Koenig is a subscriber and infrequent poster to a forum called r/spacedicks. Though he maintains that he is not active in the spacedicks community, he does “watch sick stuff on the net regularly.” He admits to having seen pictures of all sorts of mutilated bodies and videos of death, among other things.

Reddit.com is a popular Internet forum where people submit news articles, pictures, originally generated content, and other varied media to be viewed by those who frequent the website, called redditors. If a post gets enough “upvotes” it reaches the front page. Reddit.com has reached such popularity that it boldly calls itself “the front page of the Internet” and recently hosted a question and answer (called an Ask me Anything or AMA on Reddit) session with President Barack Obama.

Before a post can reach front-page prominence, it must be submitted to a “subreddit.” These vary wildly and are part of reddit.com’s appeal. On the site, one can find subreddits about anything from politics to pictures of sunlight passing through summer dresses.

The website, however, is largely unregulated. Barring child pornography and its ilk, people can create a subreddit on just about anything.

R/spacedicks is the most infamous of all subreddits. It has the most subscribers of any disturbing subreddit. What is seen on r/spacedicks, it is said, cannot be unseen. New redditors are advised against visiting r/spacedicks.

The content of the forum is, I can personally report, distressing.

As a testament to the site’s dedication to the disgusting, the subreddit’s banner is a severed penis, followed by a rainbow, flying across the screen into a prolapsed anus. Whereas reddit.com allows its members to use upvotes and downvotes to signal their appreciation for a post, r/spacedicks calls upvotes “fagets” (sic) and downvotes “feminists.” These are by no means the most disturbing things one is likely to find in r/spacedicks.

In my short time on the site, I bore witness to several dismembered penises, mutilated vaginas, anuses in all manner of disrepair, a man who had a bloody, chunky hole where his face ought to have been, pornographic pictures of an octogenarian (which, frankly, came as a relief), and many other horrors that do not bear description.

For Koenig, r/spacedicks is a place totally separate from reality. It is so over-the-top ridiculous that there is a degree of separation and it almost becomes a form of entertainment like any other. That said, Koenig is not eager to reveal his predilection for the forum. He admitted to feeling a little shame at his pastime.

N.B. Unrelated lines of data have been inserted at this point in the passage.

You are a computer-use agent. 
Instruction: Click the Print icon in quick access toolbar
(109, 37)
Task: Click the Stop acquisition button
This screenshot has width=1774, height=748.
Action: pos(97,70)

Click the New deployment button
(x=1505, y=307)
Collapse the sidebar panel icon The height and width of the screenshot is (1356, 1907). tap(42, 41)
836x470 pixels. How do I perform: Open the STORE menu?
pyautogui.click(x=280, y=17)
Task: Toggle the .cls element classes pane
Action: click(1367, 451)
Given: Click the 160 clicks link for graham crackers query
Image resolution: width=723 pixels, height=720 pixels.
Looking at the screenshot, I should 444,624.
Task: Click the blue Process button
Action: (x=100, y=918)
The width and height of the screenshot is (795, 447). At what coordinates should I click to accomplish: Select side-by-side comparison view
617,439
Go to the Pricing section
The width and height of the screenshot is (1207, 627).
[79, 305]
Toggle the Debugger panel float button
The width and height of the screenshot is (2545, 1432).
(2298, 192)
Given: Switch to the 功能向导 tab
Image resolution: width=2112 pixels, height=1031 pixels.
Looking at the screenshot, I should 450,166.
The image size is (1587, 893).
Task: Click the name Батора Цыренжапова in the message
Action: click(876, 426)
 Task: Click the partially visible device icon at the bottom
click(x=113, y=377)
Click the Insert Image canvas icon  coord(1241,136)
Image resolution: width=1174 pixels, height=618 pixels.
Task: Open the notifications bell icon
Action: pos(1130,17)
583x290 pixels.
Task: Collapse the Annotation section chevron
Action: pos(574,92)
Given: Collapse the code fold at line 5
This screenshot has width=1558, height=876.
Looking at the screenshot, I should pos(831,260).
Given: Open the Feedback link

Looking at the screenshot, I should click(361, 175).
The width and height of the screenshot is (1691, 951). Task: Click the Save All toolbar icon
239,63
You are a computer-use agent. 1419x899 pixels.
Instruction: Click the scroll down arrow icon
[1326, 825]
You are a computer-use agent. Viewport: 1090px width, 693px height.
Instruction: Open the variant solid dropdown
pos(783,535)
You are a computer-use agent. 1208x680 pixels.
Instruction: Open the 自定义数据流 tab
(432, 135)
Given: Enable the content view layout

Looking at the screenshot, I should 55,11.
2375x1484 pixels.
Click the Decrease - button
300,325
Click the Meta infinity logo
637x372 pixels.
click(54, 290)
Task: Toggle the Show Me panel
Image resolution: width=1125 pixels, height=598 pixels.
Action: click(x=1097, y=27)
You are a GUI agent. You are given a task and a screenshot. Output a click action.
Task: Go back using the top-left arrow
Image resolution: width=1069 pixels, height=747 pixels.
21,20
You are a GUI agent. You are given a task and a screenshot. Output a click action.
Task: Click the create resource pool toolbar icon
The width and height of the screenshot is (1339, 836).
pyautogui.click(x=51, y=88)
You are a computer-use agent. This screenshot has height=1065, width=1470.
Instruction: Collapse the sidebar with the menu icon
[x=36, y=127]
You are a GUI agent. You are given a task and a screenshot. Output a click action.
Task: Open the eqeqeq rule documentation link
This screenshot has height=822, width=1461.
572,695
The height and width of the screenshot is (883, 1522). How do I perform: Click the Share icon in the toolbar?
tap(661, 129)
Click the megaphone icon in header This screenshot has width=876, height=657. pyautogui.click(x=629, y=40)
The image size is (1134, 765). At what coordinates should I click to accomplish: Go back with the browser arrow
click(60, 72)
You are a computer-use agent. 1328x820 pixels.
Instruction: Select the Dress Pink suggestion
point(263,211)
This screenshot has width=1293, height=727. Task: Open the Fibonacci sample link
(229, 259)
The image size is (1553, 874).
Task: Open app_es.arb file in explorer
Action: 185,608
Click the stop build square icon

Koenig argues that the impulse to frequent r/spacedicks and the impulse to watch horror movies, like Saw, are not all that different. Horror movies, however, can be considered mainstream due to what film scholars describe as an implied promise between the viewer and the filmmakers that the images onscreen are not real.

Despite this implied promise, it would seem that an appetite for the gruesome is quite popular. Though some are only comfortable with it as an illusion, others are allowed to indulge their morbid fascinations because of the Internet.

The idea of a completely free Internet is seductive, but most people would likely draw the proverbial line somewhere before r/spacedicks and well before even more nefarious phenomena, such as child pornography.

In his AMA, President Obama was asked about his stance on Internet neutrality. His answer spoke to the importance of the idea of freedom for the Internet. “We will fight hard to make sure that the Internet remains [an] open forum for everybody,” said President Obama.

The Internet is, in many ways, a battlefield where society will have to decide just how much freedom is permissible.